The National Rifle Association nearly doubled its spending on pro-gun Facebook propaganda for three weeks after the mass shootings in El Paso, Texas, and Dayton, Ohio, according to analytics provided to The Intercept.
The social advertising surge began just one day after the El Paso massacre, which left 22 people dead, and on the same day as the Dayton killings, which took 10 lives. At one point in this period, the NRA was spending $29,000 on a day’s worth of Facebook ads, nearly four times as much as before the shootings, according to Pathmatics, a company that monitors online advertising spending.
The ad spending was conducted through the NRA’s lobbying arm, the Institute for Legislative Action, which, in the four weeks before the shootings, spent on average just over $9,400 a day on Facebook ads. Then came the El Paso shooting on August 3 and Dayton on August 4. Between August 4 and August 25, the institute spent around $360,000 on Facebook — roughly $16,500 per day — reaching a peak of over $29,000 on August 18, according to Pathmatics, which said that it gathered this data from a panel of hundreds of thousands of Facebook users who opt in to automatically share information about the ads they’re shown.

※

Actions to take:
1. Reproduce the part of the NRA ad spending passage starting with "The National Rifle" and going on through "online advertising spending.".
2. According to the NRA ad spending passage, on what date did the Institute for Legislative Action's Facebook ad spending reach its peak of over $29,000?

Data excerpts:

※

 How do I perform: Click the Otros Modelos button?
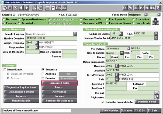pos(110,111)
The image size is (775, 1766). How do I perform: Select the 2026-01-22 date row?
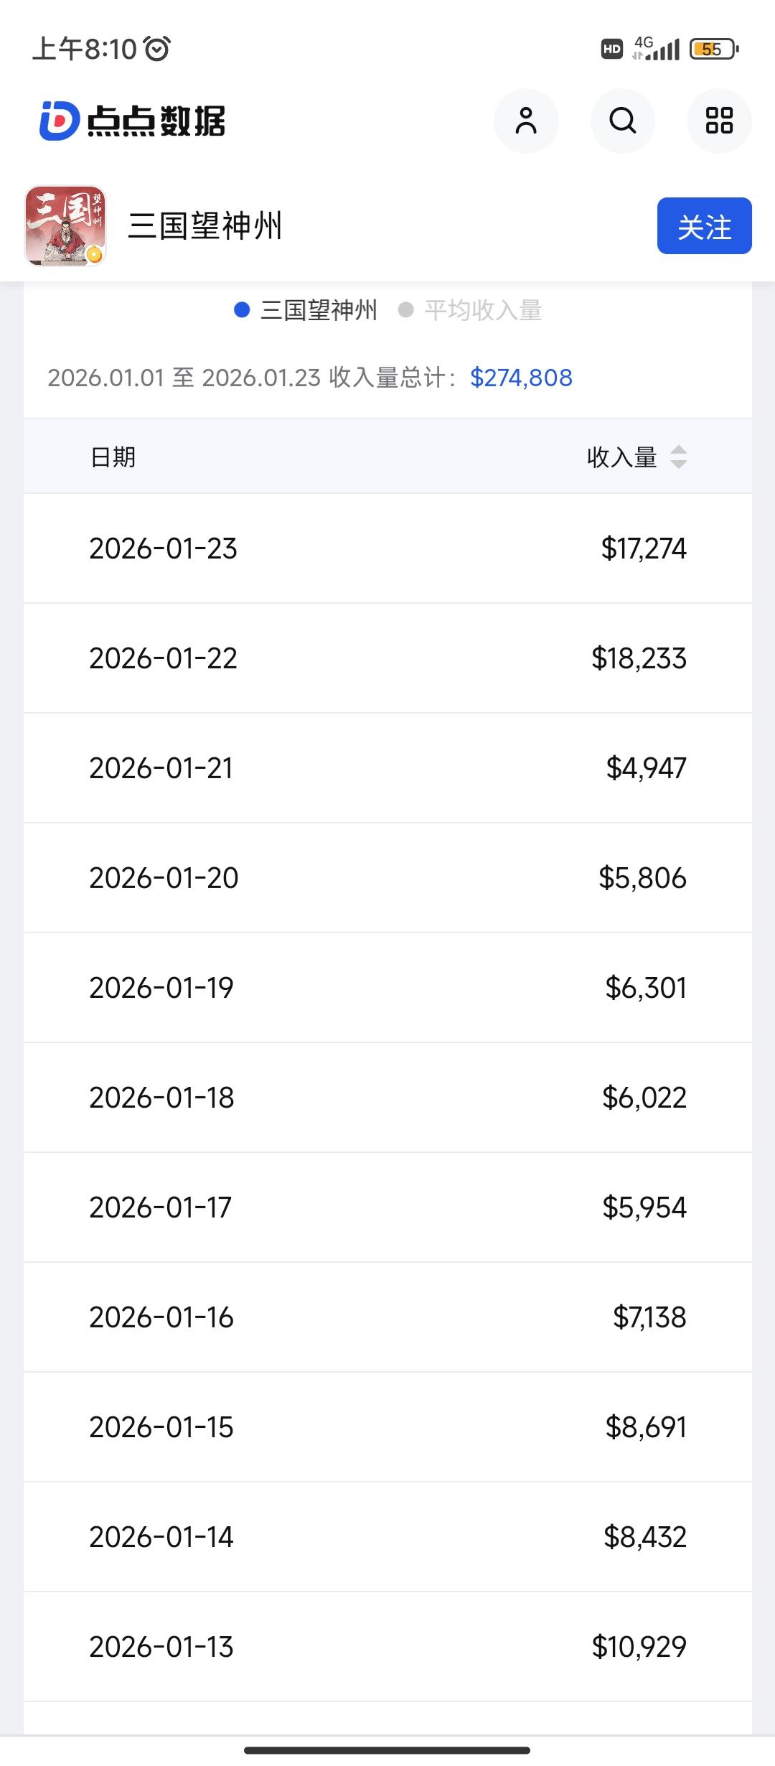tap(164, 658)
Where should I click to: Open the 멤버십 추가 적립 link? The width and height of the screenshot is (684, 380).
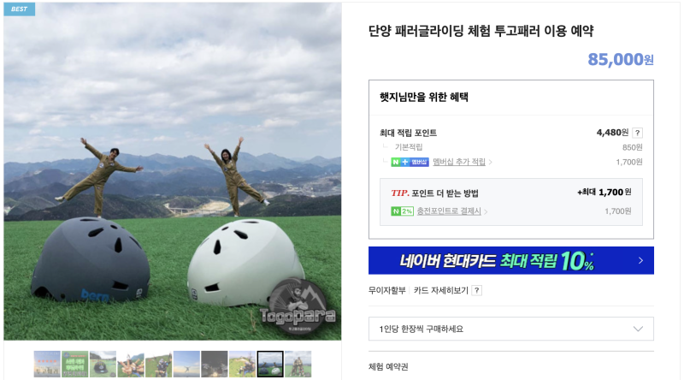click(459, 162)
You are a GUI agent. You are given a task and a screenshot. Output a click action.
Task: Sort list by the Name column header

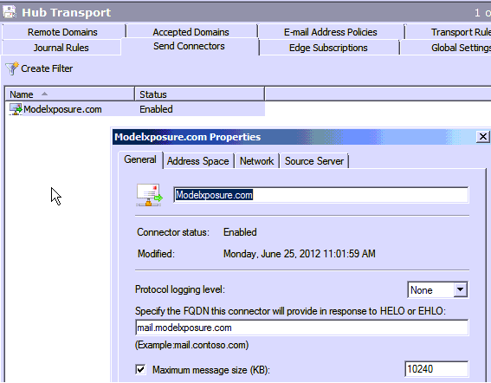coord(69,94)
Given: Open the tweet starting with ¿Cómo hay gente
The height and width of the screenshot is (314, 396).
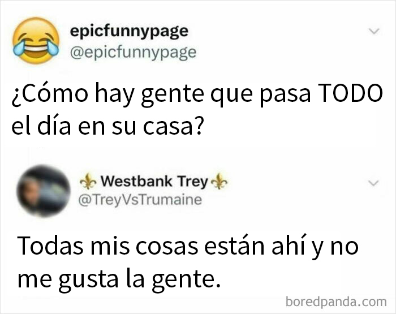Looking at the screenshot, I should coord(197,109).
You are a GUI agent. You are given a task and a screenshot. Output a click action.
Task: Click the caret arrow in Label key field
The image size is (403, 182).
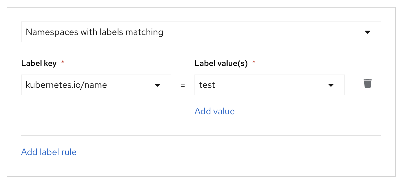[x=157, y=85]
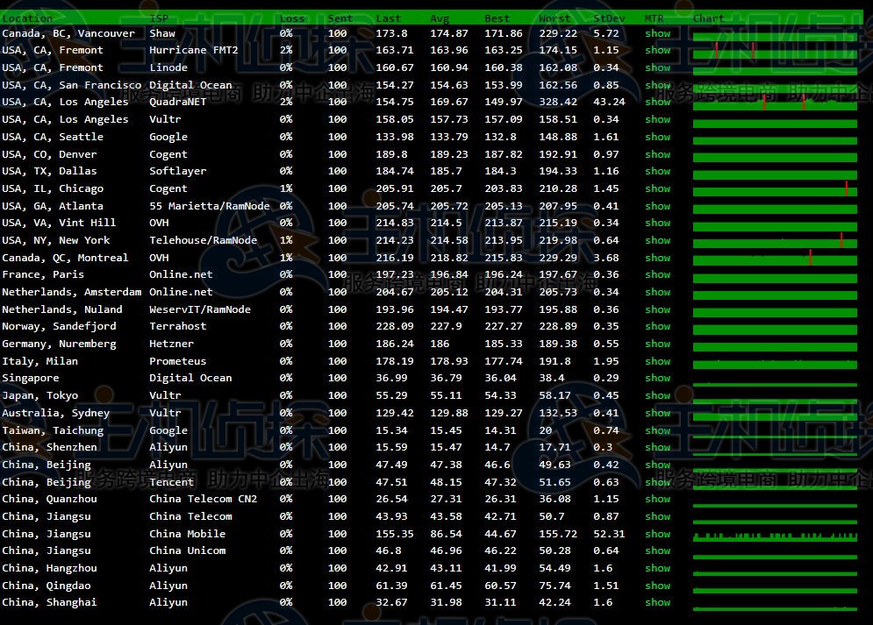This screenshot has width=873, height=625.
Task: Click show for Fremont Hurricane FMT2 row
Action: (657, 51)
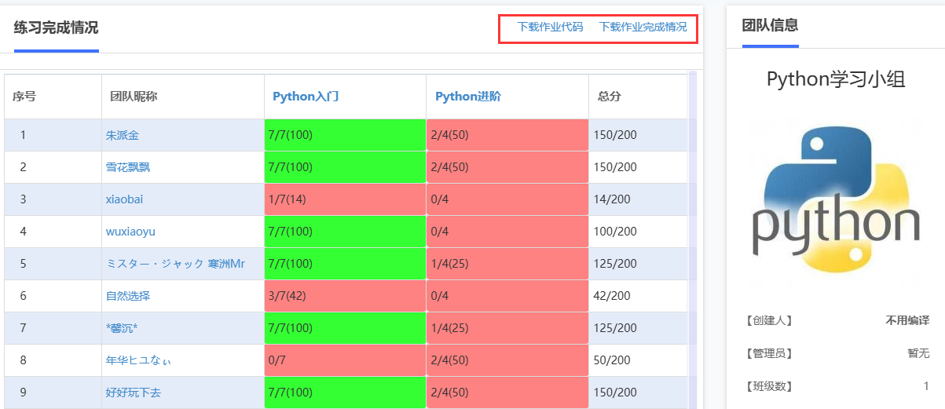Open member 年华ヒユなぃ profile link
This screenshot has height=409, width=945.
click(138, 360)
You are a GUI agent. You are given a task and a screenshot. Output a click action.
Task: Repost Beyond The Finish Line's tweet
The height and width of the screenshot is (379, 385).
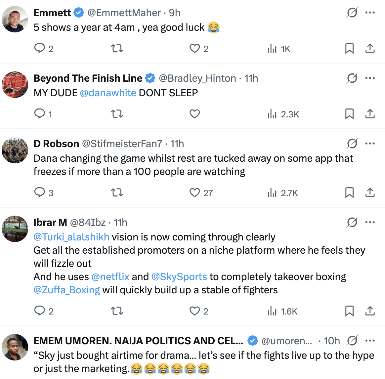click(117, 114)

※

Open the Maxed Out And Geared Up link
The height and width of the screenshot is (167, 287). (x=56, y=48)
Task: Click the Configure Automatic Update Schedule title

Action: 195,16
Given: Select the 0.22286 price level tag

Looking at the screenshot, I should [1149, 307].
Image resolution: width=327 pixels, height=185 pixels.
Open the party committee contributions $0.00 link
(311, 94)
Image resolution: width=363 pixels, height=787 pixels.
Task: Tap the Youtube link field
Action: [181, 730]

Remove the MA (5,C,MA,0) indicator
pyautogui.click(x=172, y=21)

※

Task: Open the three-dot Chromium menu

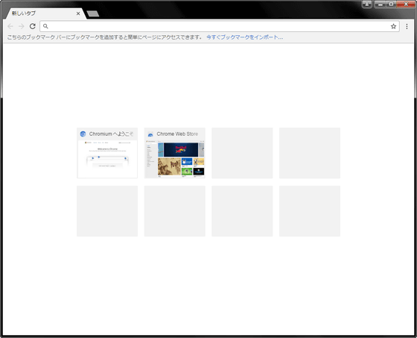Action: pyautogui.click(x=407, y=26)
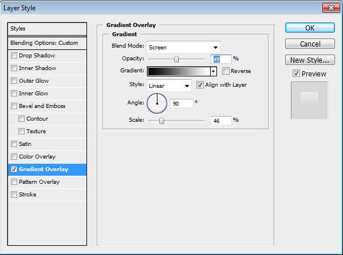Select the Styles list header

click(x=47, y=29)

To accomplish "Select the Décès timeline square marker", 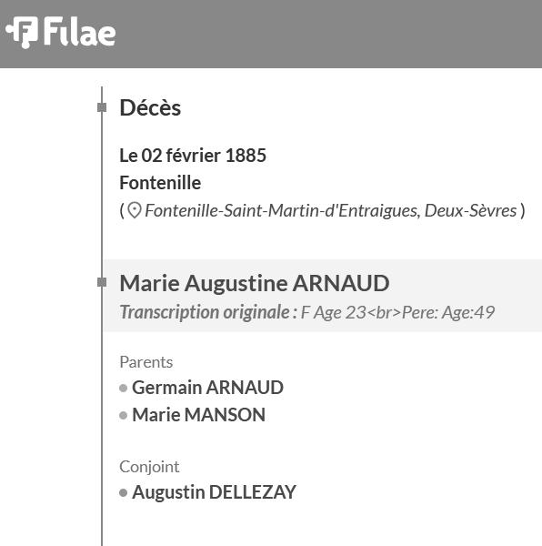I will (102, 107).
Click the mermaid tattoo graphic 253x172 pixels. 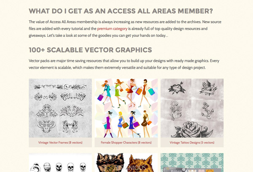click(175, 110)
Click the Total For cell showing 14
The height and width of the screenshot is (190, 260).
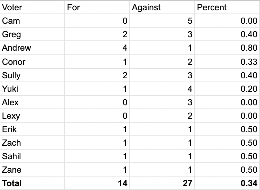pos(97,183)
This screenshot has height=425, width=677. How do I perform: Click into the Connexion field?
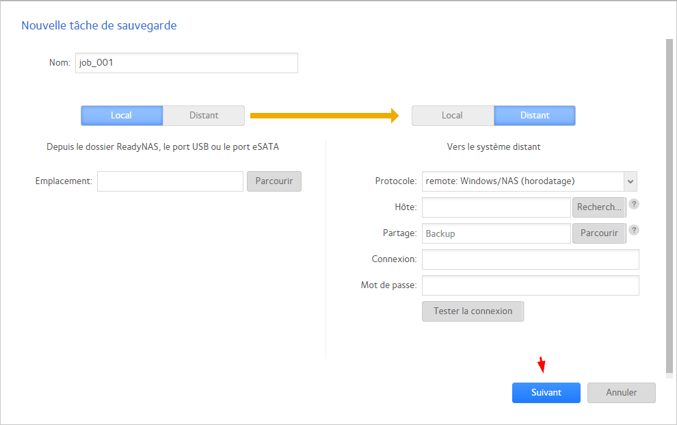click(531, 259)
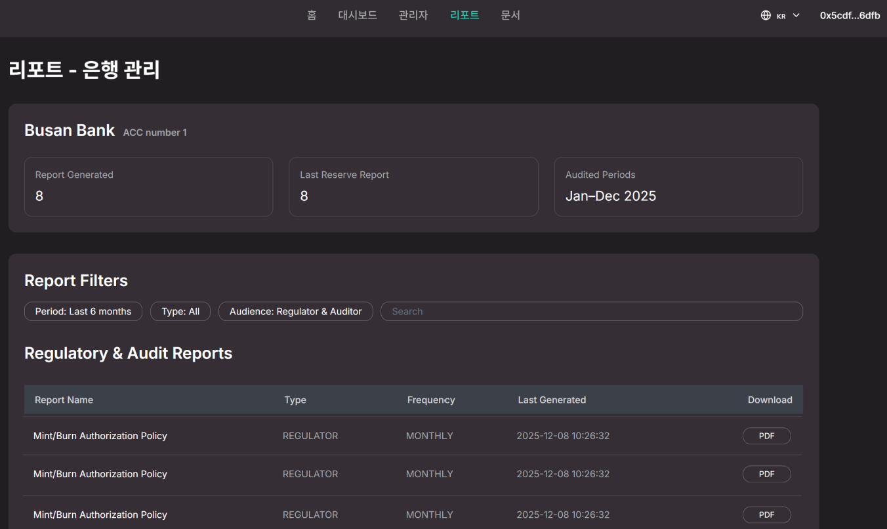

※

Expected results:
1.
The National Rifle Association nearly doubled its spending on pro-gun Facebook propaganda for three weeks after the mass shootings in El Paso, Texas, and Dayton, Ohio, according to analytics provided to The Intercept.
The social advertising surge began just one day after the El Paso massacre, which left 22 people dead, and on the same day as the Dayton killings, which took 10 lives. At one point in this period, the NRA was spending $29,000 on a day’s worth of Facebook ads, nearly four times as much as before the shootings, according to Pathmatics, a company that monitors online advertising spending.

2. August 18